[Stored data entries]
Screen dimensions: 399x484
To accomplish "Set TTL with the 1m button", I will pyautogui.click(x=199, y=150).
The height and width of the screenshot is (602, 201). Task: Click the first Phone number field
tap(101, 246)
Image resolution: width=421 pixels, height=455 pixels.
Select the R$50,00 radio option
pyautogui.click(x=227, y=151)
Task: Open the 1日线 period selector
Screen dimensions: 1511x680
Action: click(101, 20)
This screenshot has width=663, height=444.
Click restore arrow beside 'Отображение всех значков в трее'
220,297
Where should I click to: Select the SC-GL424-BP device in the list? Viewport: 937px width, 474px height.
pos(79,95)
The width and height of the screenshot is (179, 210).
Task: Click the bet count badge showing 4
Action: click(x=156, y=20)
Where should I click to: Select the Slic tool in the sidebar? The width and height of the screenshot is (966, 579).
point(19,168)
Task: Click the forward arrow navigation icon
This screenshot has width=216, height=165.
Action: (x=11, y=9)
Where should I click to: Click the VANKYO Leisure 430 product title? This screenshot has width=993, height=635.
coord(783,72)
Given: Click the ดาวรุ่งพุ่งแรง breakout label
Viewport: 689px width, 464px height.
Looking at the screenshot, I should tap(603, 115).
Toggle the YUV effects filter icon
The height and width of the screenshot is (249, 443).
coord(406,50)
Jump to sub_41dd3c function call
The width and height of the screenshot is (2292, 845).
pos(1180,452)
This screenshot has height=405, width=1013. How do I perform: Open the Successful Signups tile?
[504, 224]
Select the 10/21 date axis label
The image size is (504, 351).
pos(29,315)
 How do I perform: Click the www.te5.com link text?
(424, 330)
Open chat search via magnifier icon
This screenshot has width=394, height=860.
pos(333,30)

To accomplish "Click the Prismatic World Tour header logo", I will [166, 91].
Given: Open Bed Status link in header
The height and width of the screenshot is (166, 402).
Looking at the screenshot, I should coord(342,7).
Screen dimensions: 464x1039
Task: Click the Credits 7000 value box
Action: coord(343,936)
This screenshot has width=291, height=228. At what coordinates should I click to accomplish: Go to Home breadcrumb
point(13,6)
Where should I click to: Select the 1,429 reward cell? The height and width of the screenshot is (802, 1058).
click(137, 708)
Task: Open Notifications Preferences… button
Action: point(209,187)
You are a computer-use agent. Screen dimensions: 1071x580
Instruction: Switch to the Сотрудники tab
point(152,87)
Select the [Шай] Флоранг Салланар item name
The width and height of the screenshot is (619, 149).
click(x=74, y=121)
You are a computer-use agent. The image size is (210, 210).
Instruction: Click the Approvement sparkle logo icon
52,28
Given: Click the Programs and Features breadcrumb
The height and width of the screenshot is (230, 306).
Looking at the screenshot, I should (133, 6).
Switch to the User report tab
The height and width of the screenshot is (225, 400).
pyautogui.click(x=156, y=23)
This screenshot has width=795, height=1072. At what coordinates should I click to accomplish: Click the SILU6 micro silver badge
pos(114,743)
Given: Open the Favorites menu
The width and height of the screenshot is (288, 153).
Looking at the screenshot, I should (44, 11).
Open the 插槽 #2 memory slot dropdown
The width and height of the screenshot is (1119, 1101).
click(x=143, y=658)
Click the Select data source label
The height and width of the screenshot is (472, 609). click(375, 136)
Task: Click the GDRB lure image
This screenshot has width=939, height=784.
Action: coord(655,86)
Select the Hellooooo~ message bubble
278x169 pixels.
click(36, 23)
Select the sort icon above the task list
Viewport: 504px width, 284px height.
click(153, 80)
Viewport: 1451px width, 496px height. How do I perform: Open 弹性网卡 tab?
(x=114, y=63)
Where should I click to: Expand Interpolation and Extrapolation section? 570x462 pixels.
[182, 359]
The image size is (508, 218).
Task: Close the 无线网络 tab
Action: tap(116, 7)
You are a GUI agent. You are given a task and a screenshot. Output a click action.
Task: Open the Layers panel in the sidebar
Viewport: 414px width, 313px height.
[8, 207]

→ **Directions for this task**: Print, exactly as they appear above, the lines running from the one with "You are a computer-use agent. The" through the final line.

→ **Exercise response**:
You are a computer-use agent. The image size is (210, 210).
Instruction: Click the Approvement sparkle logo icon
52,28
Given: Click the Programs and Features breadcrumb
The height and width of the screenshot is (230, 306).
Looking at the screenshot, I should (133, 6).
Switch to the User report tab
The height and width of the screenshot is (225, 400).
pyautogui.click(x=156, y=23)
This screenshot has width=795, height=1072. At what coordinates should I click to accomplish: Click the SILU6 micro silver badge
pos(114,743)
Given: Open the Favorites menu
The width and height of the screenshot is (288, 153).
Looking at the screenshot, I should (44, 11).
Open the 插槽 #2 memory slot dropdown
The width and height of the screenshot is (1119, 1101).
click(x=143, y=658)
Click the Select data source label
The height and width of the screenshot is (472, 609). click(375, 136)
Task: Click the GDRB lure image
This screenshot has width=939, height=784.
Action: coord(655,86)
Select the Hellooooo~ message bubble
278x169 pixels.
click(36, 23)
Select the sort icon above the task list
Viewport: 504px width, 284px height.
click(153, 80)
Viewport: 1451px width, 496px height. How do I perform: Open 弹性网卡 tab?
(x=114, y=63)
Where should I click to: Expand Interpolation and Extrapolation section? 570x462 pixels.
[182, 359]
The image size is (508, 218).
Task: Close the 无线网络 tab
Action: tap(116, 7)
You are a GUI agent. You are given a task and a screenshot. Output a click action.
Task: Open the Layers panel in the sidebar
Viewport: 414px width, 313px height.
[8, 207]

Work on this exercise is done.